Sydney: Race relations between black and white Australians is one of the nation's great challenges, the country's new prime minister said in an "Australia Day" message, as the word "Sorry" was written in the sky above Bondi Beach.

Prime Minister Kevin Rudd, elected last November, has promised to say sorry to Aborigines for past injustices, reversing an 11-year policy under the previous conservative government that damaged race relations.

"Australia Day is a time to celebrate our nation's past achievements and it's a time to embrace our nation's future," Rudd said on Saturday.

"We should be deeply proud of our country.
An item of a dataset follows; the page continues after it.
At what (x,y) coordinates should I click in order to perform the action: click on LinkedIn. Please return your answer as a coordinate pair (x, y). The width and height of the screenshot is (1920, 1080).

Proud of aboriginal culture, which represents the oldest continuing culture in human history," he said.

"We stand in awe as we hear the songs and the sounds and the stories and the music which have come down to us from antiquity," he said on Australia's national day.

Aborigines are Australia's most disadvantaged group with many living in third-world conditions in remote outback settlements.
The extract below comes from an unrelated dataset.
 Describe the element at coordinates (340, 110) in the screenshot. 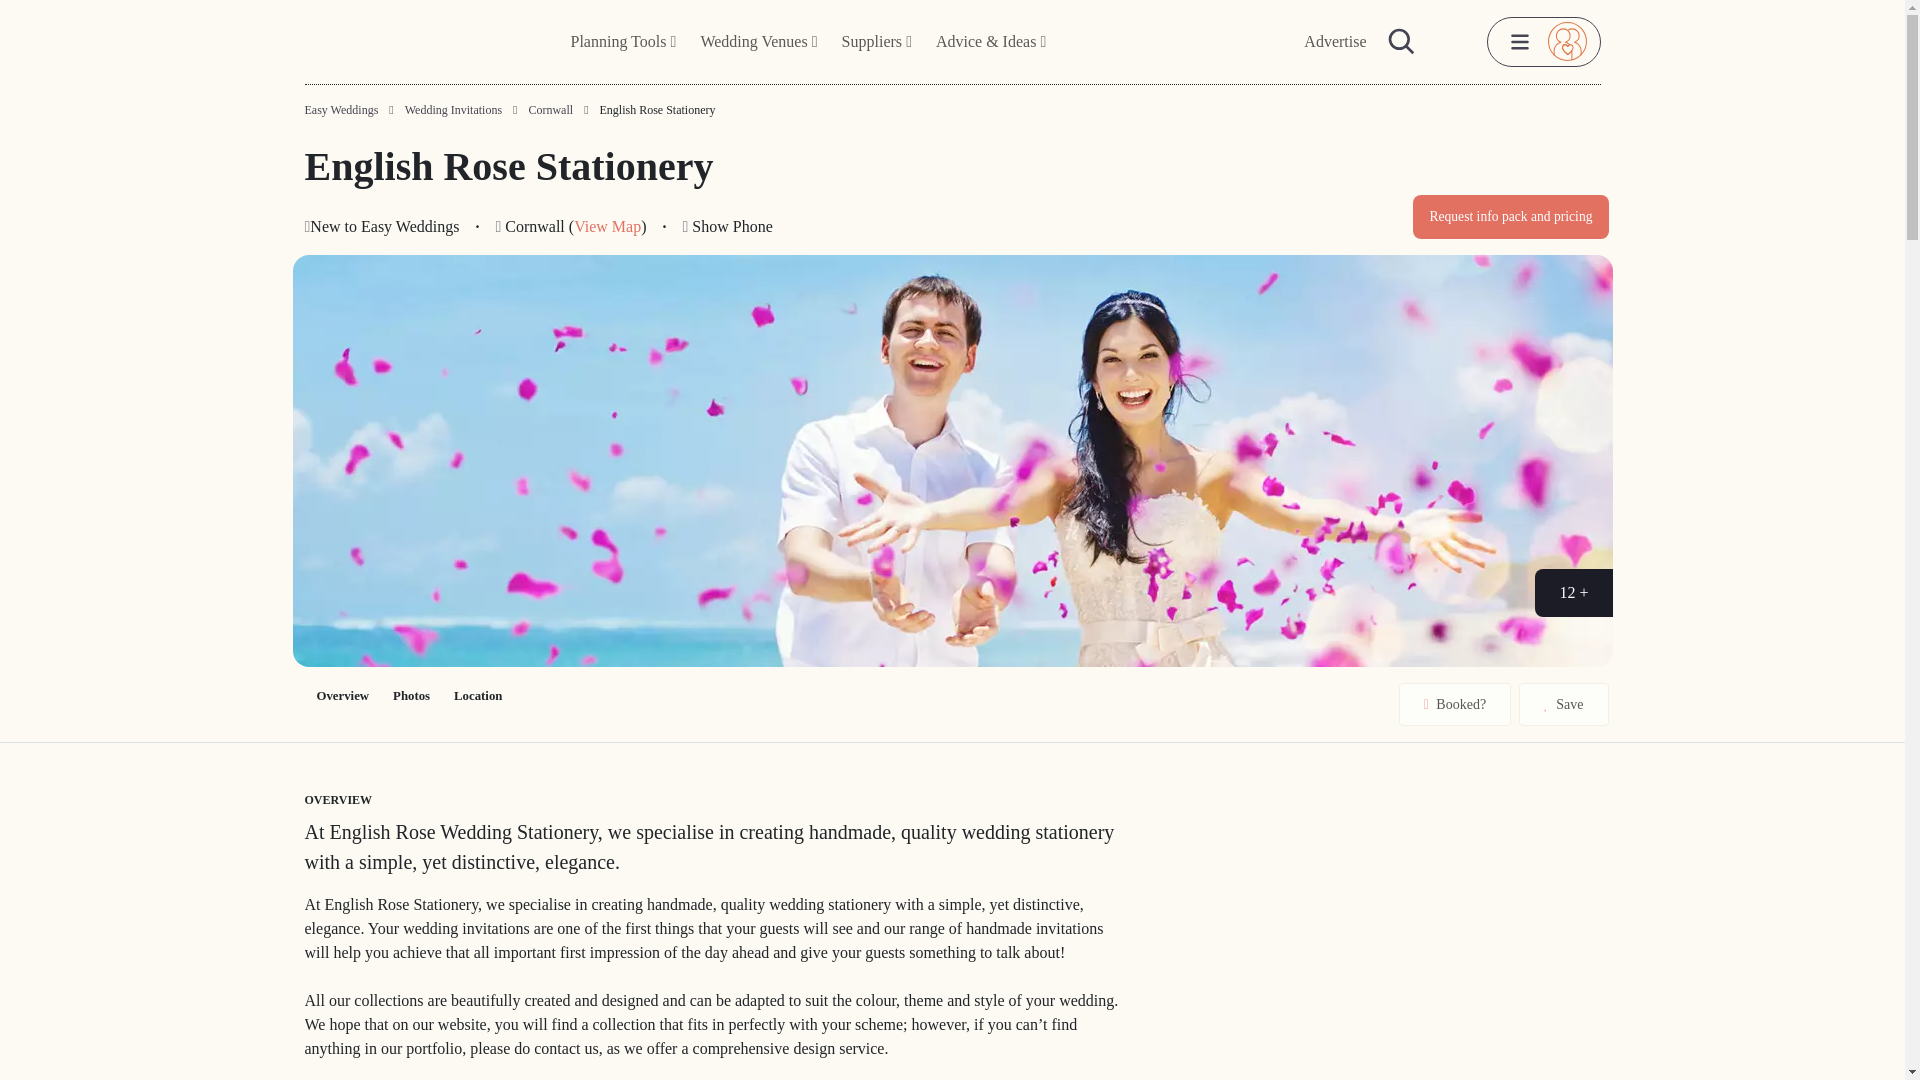

I see `Easy Weddings` at that location.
Aborigines and indigenous Torres Strait Islanders number only 460,000, 2 per cent of the country's 20 million population, and have a life expectancy 17 years less than white Australians.

They have far higher rates of unemployment, imprisonment, alcohol and drug abuse and domestic violence.

Rudd said Australia faced great challenges such as climate change and an uncertain global economic outlook, and "how to achieve effective reconciliation, so that we can all move forward together - aboriginal and non-aboriginal Australia".